## [GIVEN EXERCISE 1]
In the bug report on the SSL stress test with Glassfish, what action makes the server's process size grow, and how large does it get within five minutes? Answer in one to three sentences.
## [GIVEN EXERCISE 2]
Extend the bug report on the SSL stress test with Glassfish, picking up right after its last line.
— BEGIN SUPPLIED PASSAGE —
JDK-6750401 : SSL stress test with GF leads to 32 bit max process size in less than 5 minutes,with PCKS11 provider
  • Type: Bug
  • Component: security-libs
  • Sub-Component: javax.crypto:pkcs11
  • Affected Version: 6,6u14
  • Priority: P1
  • Status: Closed
  • Resolution: Fixed
  • OS: generic,solaris_10
  • CPU: generic,sparc
  • Submitted: 2008-09-19
  • Updated: 2011-04-18
  • Resolved: 2011-04-18
The Version table provides details related to the release that this issue/RFE will be addressed.

Unresolved : Release in which this issue/RFE will be addressed.
Resolved: Release in which this issue/RFE has been resolved.
Fixed : Release in which this issue/RFE has been fixed. The release containing this fix may be available for download as an Early Access Release or a General Availability Release.

To download the current JDK release, click here.
Other Other JDK 6 JDK 7
5.0u24-revFixed 5.0u25Fixed 6u18Resolved 7 b44Fixed
Related Reports
Duplicate :  
Relates :  
Relates :  
Relates :  
Relates :  
Relates :  
Relates :  
Relates :  
Description
Please see issue : https://glassfish.dev.java.net/issues/show_bug.cgi?id=5250 for a detailed discussion
I am copying over the info from the jdk6.dev.java.net issue tracker.  The URL for 5250 is in the first Description entry.  The attachment mentioned has been added to this bug.

---begin---

Please see also Issue 5250 for Glassfish for more background information...

A JVM crash is noticed during a simple load test against Glassfish v2 ur b40
running any of the following JDK : jdk1.5.0_15, jdk1.6.0_06, jdk1.6.0_10rc
(build28).

By simply requesting the index.html on the SSL-enabled listener of the Glassfish
server, the process size (as reported by prstat) will increase steadily and
reach close to 4Gb (3.8) within 5 minutes.

hs_err_pidxxx.log and core file are available and can be generated as needed.

Most of them report one of the following 2 errors :

#
# An unexpected error has been detected by Java Runtime Environment:
#
#  SIGSEGV (0xb) at pc=0xff390858, pid=9667, tid=201
#
# Java VM: Java HotSpot(TM) Server VM (10.0-b22 mixed mode solaris-sparc)
# Problematic frame:
# C  [libc_psr.so.1+0x858]  memcpy+0x450
#
# If you would like to submit a bug report, please visit:
#   http://java.sun.com/webapps/bugreport/crash.jsp
#


or 


#
# An unexpected error has been detected by Java Runtime Environment:
#
# java.lang.OutOfMemoryError: requested 140 bytes for CHeapObj-new. Out of swap
space?
#
#  Internal Error (allocation.inline.hpp:42), pid=9244, tid=118
#  Error: CHeapObj-new
#
# Java VM: Java HotSpot(TM) Server VM (10.0-b22 mixed mode solaris-sparc)
— END SUPPLIED PASSAGE —
— BEGIN EXCERPTED RECORDS —
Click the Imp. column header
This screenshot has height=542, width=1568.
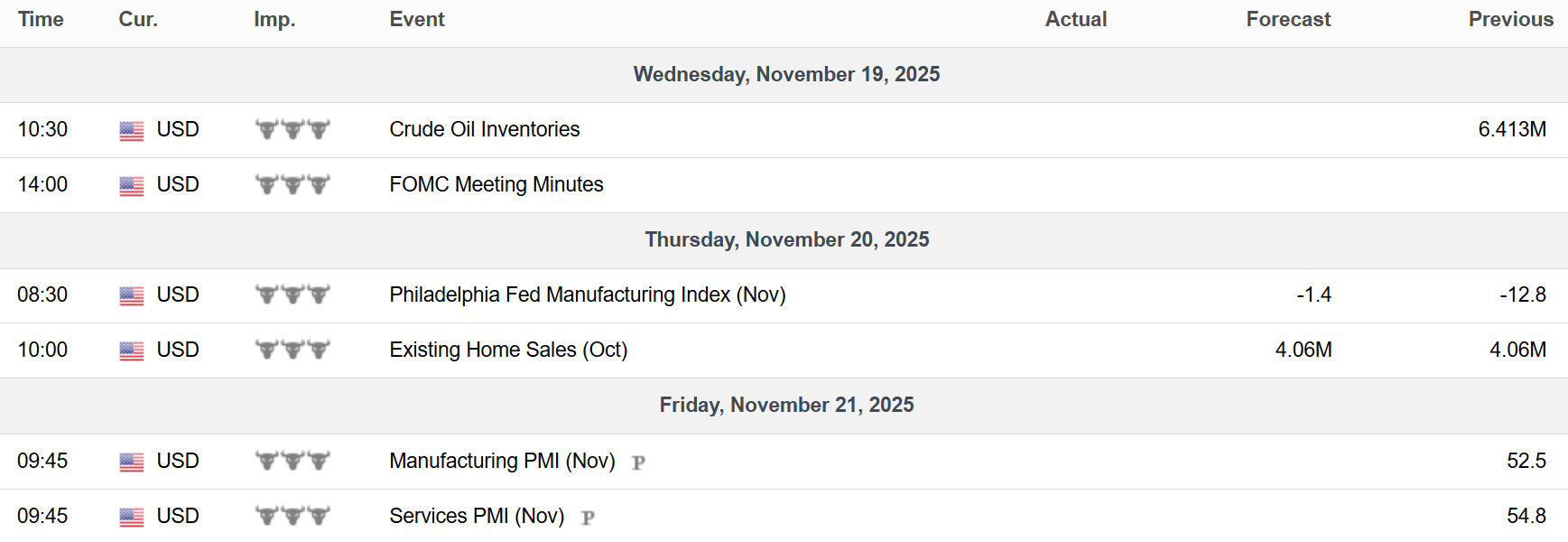click(x=274, y=19)
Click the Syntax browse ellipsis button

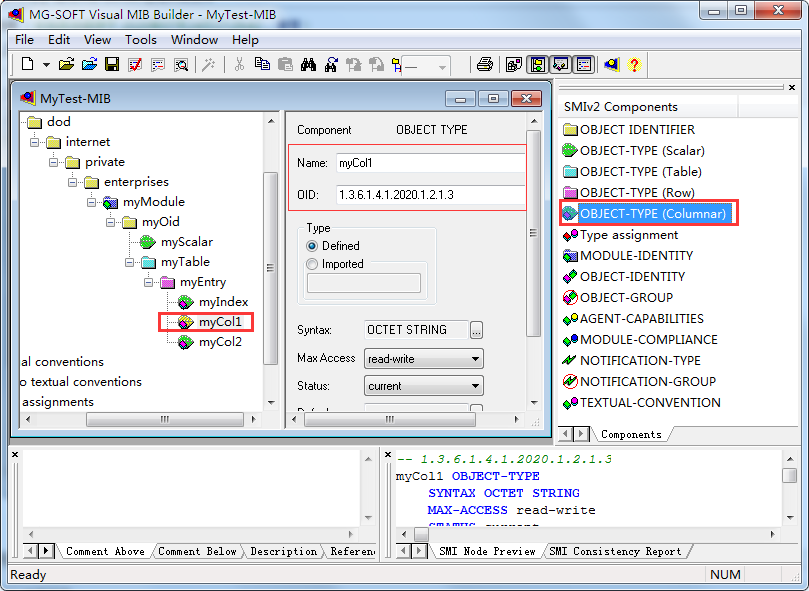477,330
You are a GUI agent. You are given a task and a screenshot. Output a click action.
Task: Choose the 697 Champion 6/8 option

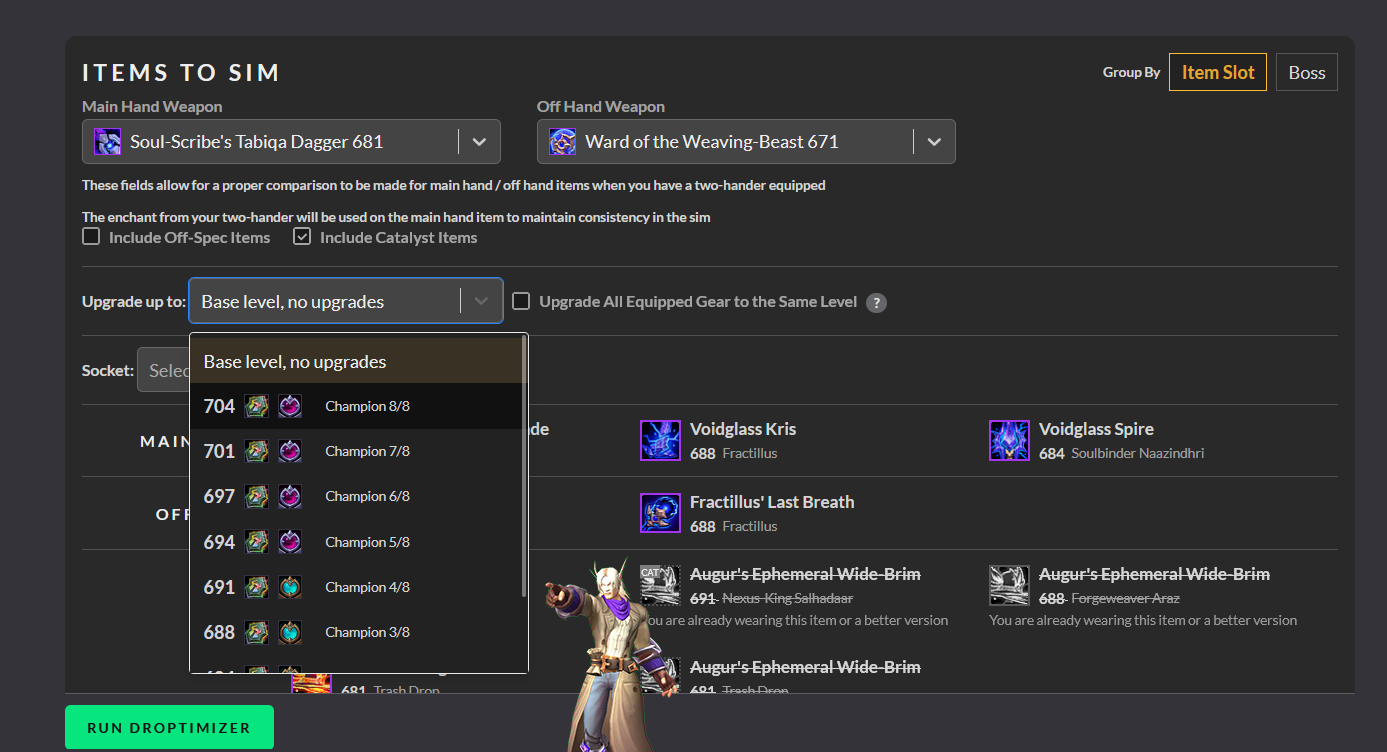coord(357,496)
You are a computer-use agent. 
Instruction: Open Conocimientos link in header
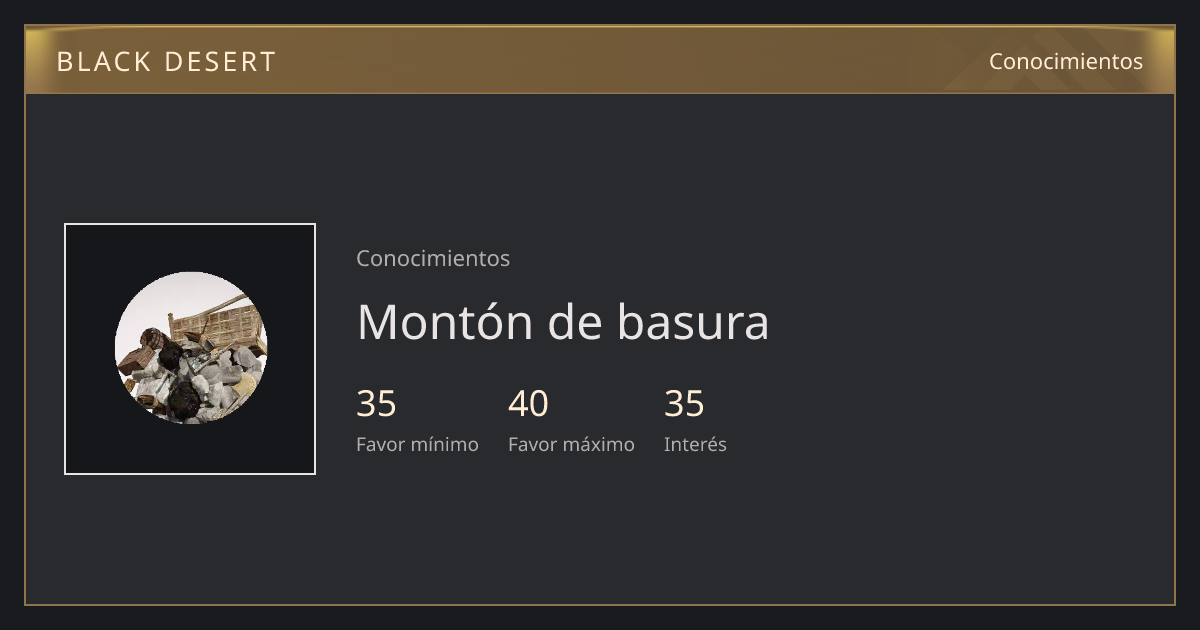(1066, 61)
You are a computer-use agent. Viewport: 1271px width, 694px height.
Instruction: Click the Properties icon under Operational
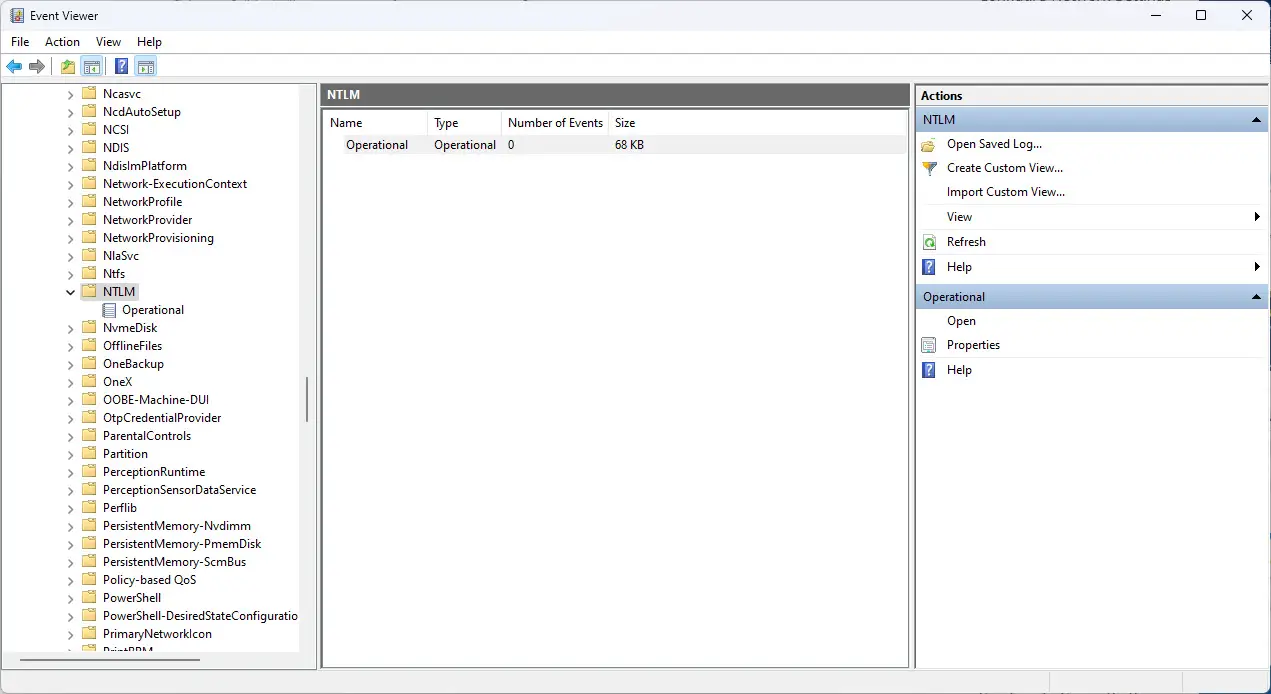pyautogui.click(x=930, y=344)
— END EXCERPTED RECORDS —
## [TASK RESULT 1]
Requesting the index.html page on the Glassfish server's SSL-enabled listener makes the process size, as reported by prstat, rise steadily. Within five minutes it comes close to 4Gb, at about 3.8.

## [TASK RESULT 2]
# If you would like to submit a bug report, please visit:
#   http://java.sun.com/webapps/bugreport/crash.jsp
#

The crash though are always generated when the process is close to the 32bit
proc memory max size.

T2000 machines were used to run Glassfish and the load generator (Grinder). Both
machines are within the same subnet.

Running the same test against the HTTP listener (non-SSL) doesn't show any
leaks: the process size is very stable (no growth) and the process doesn't crash.

We've already involved the Glassfish team (see issue 5250) and after
investigation they recommended filing a bug against the JVM since all error
messages seem to point to a C heap corruption.

This is an urgent issue for the OpenSSO team.

Thanks,
N.

------- Additional comments from nphilipp Fri Aug 22 19:16:07 +0000 2008 -------

Created an attachment (id=6)
Tar file of all the hs_err_pid***.log files generated during testing

------- Additional comments from nphilipp Fri Aug 22 19:18:06 +0000 2008 -------

I also created a bug report earlier at bugreport.sun.com , just FYI.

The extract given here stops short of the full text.